Late on Thursday, the Trump administration reportedly appealed its long-stagnant travel ban case to the U.S. Supreme Court, according to CNN. The administration's appeal renews debate over the travel ban, which had been mostly quelled after the Fourth Circuit Court of Appeals upheld an injunction on the ban in May. At that time, the ban was barred from enforcement becuase of judges' concerns that it "drips with religious intolerance, animus, and discrimination."
In a statement on Thursday, Justice Department spokesperson Sarah Isgur Flores reportedly defended the ban, which began as one of the president's earliest executive actions.
Trump's travel ban seeks to prohibit individuals from a handful of Muslim-majority countries from entering the United States. Trump amended the original executive order slightly after it was blocked by a federal judge. However, the second iteration — which removed Iraq from the list of prohibited countries of origin — was also blocked, when a federal judge in Hawaii ruled that the ban could discriminate against certain groups of people.
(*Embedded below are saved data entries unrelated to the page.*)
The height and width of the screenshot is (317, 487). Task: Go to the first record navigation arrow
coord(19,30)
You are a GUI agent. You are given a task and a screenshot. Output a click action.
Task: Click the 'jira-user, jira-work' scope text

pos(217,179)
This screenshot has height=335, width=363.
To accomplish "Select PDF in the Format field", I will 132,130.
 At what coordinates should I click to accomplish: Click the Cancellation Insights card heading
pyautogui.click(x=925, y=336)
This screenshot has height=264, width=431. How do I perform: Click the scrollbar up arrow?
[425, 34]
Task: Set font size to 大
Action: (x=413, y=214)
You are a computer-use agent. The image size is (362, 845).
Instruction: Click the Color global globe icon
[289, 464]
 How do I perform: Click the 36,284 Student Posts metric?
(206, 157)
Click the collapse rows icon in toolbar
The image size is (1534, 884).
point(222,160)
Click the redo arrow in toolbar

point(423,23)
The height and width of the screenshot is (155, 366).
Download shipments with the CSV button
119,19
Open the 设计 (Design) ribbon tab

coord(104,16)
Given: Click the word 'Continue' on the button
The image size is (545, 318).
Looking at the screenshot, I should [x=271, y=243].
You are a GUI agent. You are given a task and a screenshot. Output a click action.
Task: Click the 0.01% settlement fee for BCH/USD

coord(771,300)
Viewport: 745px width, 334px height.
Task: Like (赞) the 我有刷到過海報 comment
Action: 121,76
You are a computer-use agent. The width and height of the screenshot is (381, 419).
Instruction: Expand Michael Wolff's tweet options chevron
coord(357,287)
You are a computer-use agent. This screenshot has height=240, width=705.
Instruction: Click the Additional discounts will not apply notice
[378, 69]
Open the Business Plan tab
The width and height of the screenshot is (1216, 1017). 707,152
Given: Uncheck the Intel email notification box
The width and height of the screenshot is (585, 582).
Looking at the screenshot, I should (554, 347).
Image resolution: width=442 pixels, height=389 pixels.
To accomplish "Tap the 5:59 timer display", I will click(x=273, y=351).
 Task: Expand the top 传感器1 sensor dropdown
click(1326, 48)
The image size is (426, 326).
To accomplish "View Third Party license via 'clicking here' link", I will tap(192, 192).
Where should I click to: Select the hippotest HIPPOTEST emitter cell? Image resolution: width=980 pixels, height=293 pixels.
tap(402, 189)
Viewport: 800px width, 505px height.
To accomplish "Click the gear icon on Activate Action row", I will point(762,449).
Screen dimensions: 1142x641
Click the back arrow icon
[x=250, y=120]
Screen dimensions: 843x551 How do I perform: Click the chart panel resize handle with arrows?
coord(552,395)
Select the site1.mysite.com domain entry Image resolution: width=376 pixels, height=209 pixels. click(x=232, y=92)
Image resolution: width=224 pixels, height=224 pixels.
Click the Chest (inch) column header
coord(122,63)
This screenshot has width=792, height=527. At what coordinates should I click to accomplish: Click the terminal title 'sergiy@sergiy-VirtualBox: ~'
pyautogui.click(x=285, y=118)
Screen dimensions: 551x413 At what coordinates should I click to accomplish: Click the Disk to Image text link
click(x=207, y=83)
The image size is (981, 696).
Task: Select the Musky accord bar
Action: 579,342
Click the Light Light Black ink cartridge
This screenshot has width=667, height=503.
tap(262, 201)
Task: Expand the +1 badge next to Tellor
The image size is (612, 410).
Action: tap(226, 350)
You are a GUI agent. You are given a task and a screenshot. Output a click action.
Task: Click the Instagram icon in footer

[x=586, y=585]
Because of the various injunctions, the travel ban hasn't significantly been enforced to this point. In Thursday's appeal, the Trump administration asked the Supreme Court not only to consider whether or not the ban is constitutional, but also to allow enforcement of the ban during the legal proceedings. If granted, the executive order could begin to take effect very soon.
Critics of the travel ban, however, took to social media on Thursday night to remind followers that the appeal does not necessarily mean a reversal. For instance, the American Civil Liberties Union tweeted on Thursday that SCOTUS "can still choose not to hear" Trump's case, which is true. According to FindLaw, the Supreme Court gets some 10,000 requests each year to hear certain cases, but it only actually hears about 80 of them. While there's no set formula for the court to decide which cases it hears, it's possible that an issue as controversial as the travel ban could pique the justices' interest.
Yes, the Supreme Court can still choose not to hear the Trump administration's appeal of Muslim ban. https://t.co/RlkHScxaoS— ACLU National (@ACLU) June 2, 2017
If the Supreme Court does take the case, it can ultimately rule the ban constitutional or unconstitutional. Judging by the Justice Department's statement on Thursday, the Trump administration seems poised to argue constitutionality under the president's power to ensure national security. However, the lower courts have already set the precedent that the ban may be discriminatory, an argument that could prove difficult to overturn.